One of those is Scott Wilson of the Northern Echo, who has picked his North East Team of the year (2021) and included three Newcastle players….









Newcastle have a history of fielding mercurial French wingers, and for all that the likes of David Ginola, Laurent Robert and Hatem Ben Arfa will have their champions, Allan Saint-Maximin might well be the best of them.

At his best, the Magpies’ latest French flier is pretty much unplayable, with his dribbling dexterity, lightning-quick pace and attacking vision combining to produce a genuinely world-class talent.

His best display of last year came when he left the bench at Turf Moor in April to transform a game Newcastle were losing into a 2-1 win, and he has starred again this term, scoring four goals to suggest his best position might well be as a central striker rather than a winger.


Where would Newcastle be without their leading goalscorer? Worryingly, for the Magpies, a calf injury sustained against Manchester United last month means we might be about to find out.

Wilson scored ten goals during the calendar year of 2021, excelling despite Newcastle’s struggles in the bottom half of the table and his own persistent battles against injury. His stand-out display of the year came at the end of last January, when his brace secured a crucial 2-0 win at Everton.

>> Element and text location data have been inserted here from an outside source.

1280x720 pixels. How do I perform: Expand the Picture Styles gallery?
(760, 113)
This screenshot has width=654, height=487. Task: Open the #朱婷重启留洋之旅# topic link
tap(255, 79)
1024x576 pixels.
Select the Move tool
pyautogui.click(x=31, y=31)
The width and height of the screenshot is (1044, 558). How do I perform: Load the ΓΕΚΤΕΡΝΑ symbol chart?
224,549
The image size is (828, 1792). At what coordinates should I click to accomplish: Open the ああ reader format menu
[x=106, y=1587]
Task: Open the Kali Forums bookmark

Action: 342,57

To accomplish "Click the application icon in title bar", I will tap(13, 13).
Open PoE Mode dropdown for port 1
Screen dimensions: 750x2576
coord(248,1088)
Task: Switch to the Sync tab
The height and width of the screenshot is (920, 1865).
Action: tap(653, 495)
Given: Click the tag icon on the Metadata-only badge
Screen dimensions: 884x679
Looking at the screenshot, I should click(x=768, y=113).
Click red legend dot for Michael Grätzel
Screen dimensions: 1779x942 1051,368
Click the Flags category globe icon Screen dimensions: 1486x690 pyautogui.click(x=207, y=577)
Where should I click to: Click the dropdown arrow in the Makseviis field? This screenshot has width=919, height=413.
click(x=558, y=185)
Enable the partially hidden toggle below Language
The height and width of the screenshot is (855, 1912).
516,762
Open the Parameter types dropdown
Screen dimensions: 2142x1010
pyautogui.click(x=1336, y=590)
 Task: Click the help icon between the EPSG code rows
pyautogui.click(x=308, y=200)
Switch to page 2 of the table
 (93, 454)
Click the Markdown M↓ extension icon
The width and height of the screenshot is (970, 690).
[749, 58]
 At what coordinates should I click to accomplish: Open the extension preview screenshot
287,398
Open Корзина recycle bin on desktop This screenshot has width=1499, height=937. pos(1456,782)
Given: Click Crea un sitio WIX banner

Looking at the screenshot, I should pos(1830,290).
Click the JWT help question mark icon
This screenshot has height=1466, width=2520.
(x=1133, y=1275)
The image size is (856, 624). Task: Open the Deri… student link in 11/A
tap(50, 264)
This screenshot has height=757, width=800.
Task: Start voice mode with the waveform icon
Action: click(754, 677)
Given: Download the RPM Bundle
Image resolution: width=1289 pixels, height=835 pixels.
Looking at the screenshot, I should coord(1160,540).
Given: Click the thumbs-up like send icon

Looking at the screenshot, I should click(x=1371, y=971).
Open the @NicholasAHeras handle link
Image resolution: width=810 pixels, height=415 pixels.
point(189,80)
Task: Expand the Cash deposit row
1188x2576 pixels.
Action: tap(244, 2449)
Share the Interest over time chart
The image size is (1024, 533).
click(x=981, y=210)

Newcastle fans have been crying out for a natural number nine for a number of years now, and in Wilson, they have a goalscorer who has proven himself to be one of the most clinical in the top-flight. Give him a chance in and around the 18-yard box, and there is every chance he will put it away.


Once a player becomes a figure of fun amongst his own support, that is generally the end for him. Not so for Joelinton, who has transformed himself from a £40m attacking misfit into a fans’ favourite midfield general in the space of 12 months.

The Brazilian’s reinvention began under Steve Bruce, albeit from a low base, with the former Newcastle boss tending to use Joelinton as a wide attacker, a role he clearly preferred to the central-attacking berth he was asked to fill in the early days of his Newcastle career.

Eddie Howe has taken the transformation even further, stationing Joelinton at the heart of midfield and asking him to play as a classic box-to-box number eight. The result has been remarkable, with Joelinton easily Newcastle’s best player during Howe’s Tyneside tenure.



Thorben Hoffman (Sunderland), Jamie Sterry (Hartlepool), Dael Fry (Middlesbrough), Joe Willock (Newcastle), Alex Pritchard (Sunderland), Luke Charman (Darlington), Charlie Wyke (Sunderland)

For me, the no-brainers are Wilson and ASM.

With Joelinton, nobody is happier than me with what we have seen in recent games, a quite remarkable change in only eight games under Eddie Howe. The claim above that the Brazilian began improving under Steve Bruce…I struggle to see that at all. Especially when you consider that Bruce only started Joelinton in 28 of his last 46 Premier League matches in charge.

As for all the other players mentioned, I vaguely recognise the name of Paddy McNair at Middlesbrough but beyond that, I can honestly say I haven’t heard of a single other player in that top eleven.